Data provided
-------------------------

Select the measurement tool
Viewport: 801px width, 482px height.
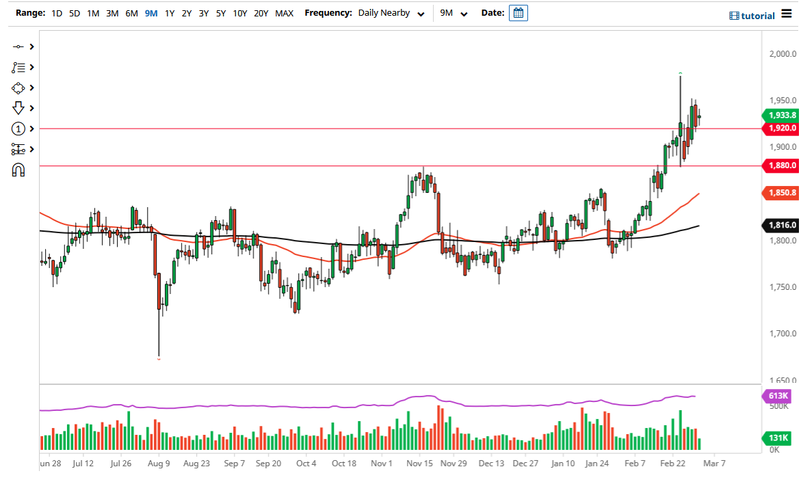(19, 149)
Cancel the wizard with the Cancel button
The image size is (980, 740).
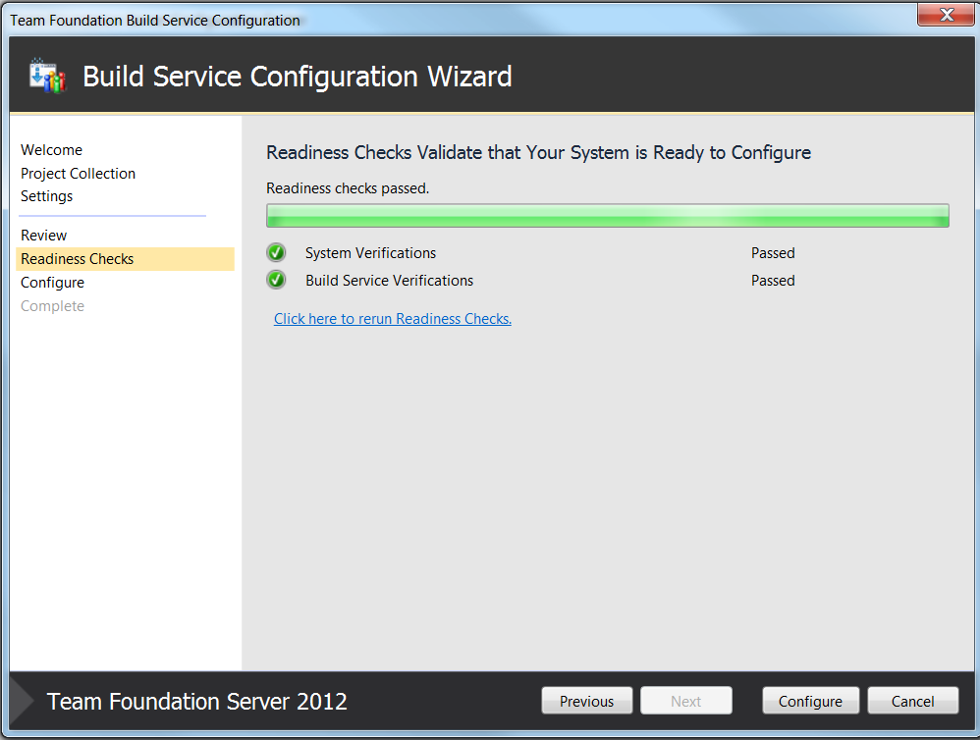point(913,701)
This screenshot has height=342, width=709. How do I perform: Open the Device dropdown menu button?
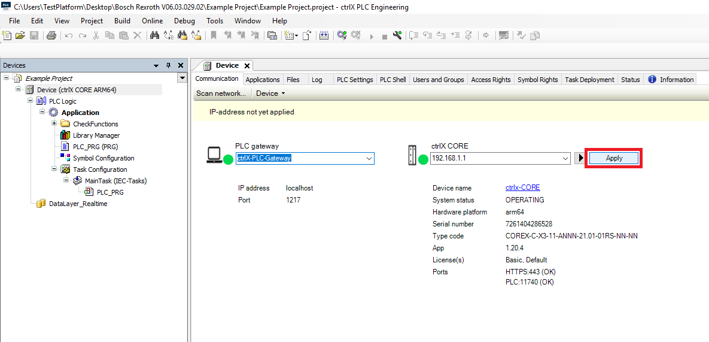(x=270, y=93)
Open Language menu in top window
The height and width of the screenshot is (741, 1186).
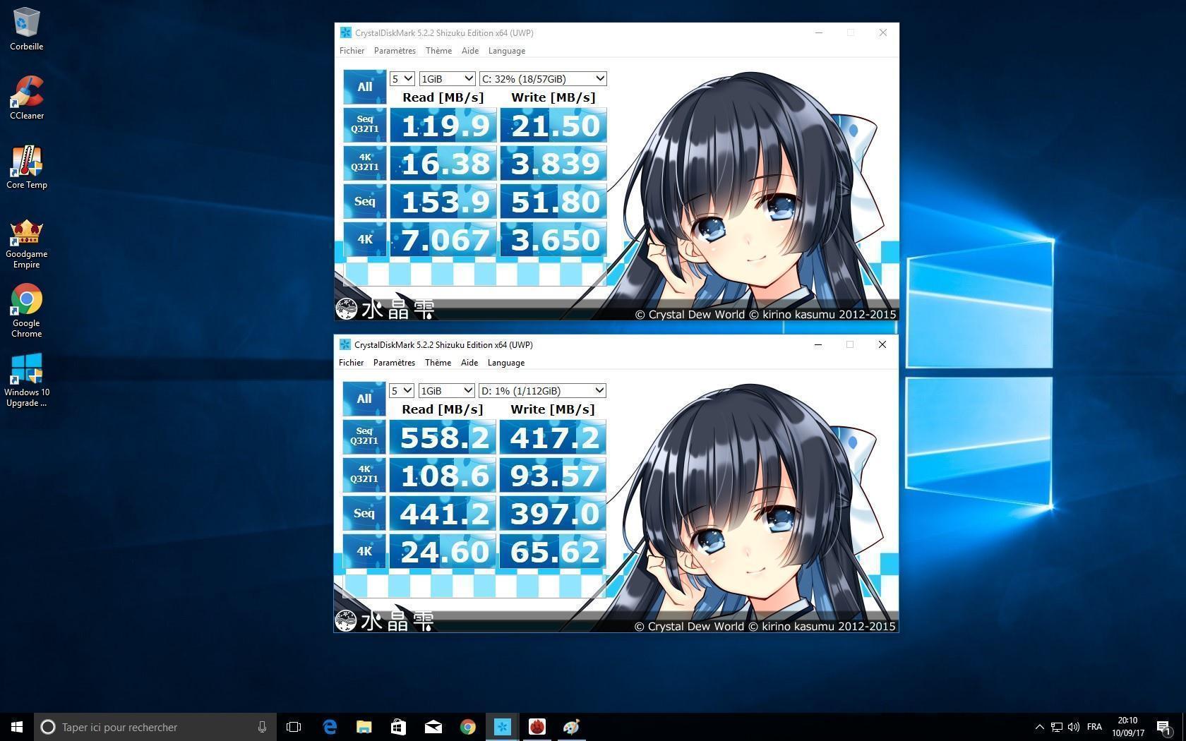(x=506, y=51)
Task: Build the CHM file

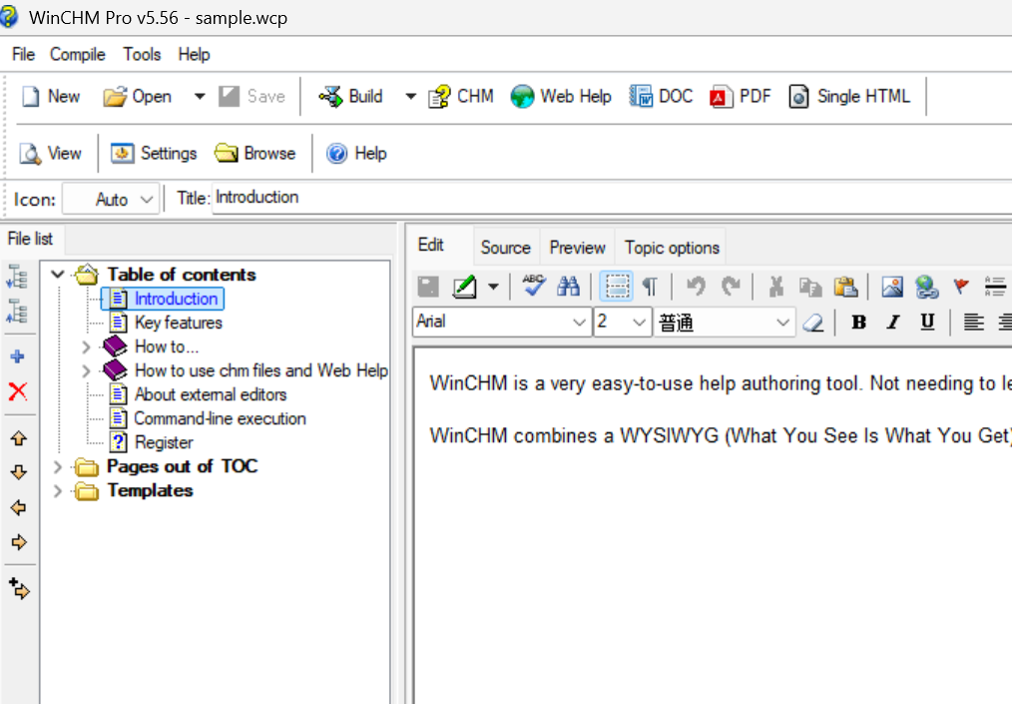Action: click(350, 96)

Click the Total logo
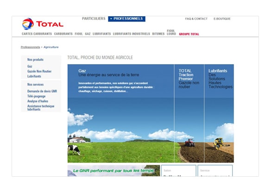click(42, 24)
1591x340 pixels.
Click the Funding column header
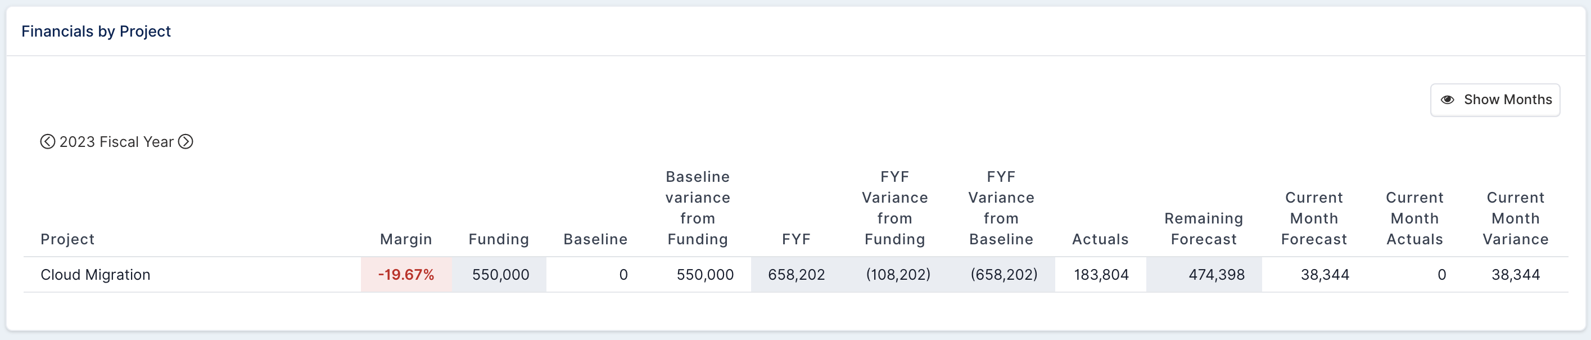point(498,239)
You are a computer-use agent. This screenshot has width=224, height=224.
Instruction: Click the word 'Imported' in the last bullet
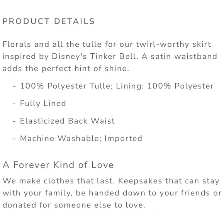point(124,138)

-------------------------

Task to carry out
Could you retype exactly, and only, the lines running from the one with "Viewport: 801px width, 482px height." to the last line of the listing, while leaving any pictures out?

Written reply
Viewport: 801px width, 482px height.
(19, 149)
Cancel the wizard with the Cancel button
The image size is (980, 740).
point(913,701)
This screenshot has height=342, width=709. How do I perform: Open the Device dropdown menu button?
(x=270, y=93)
Open Language menu in top window
The height and width of the screenshot is (741, 1186).
(x=506, y=51)
Task: Build the CHM file

Action: click(350, 96)

Click the Total logo
click(42, 24)
1591x340 pixels.
Click the Funding column header
point(498,239)
You are a computer-use agent. This screenshot has width=224, height=224.
Instruction: Click the word 'Imported' in the last bullet
point(124,138)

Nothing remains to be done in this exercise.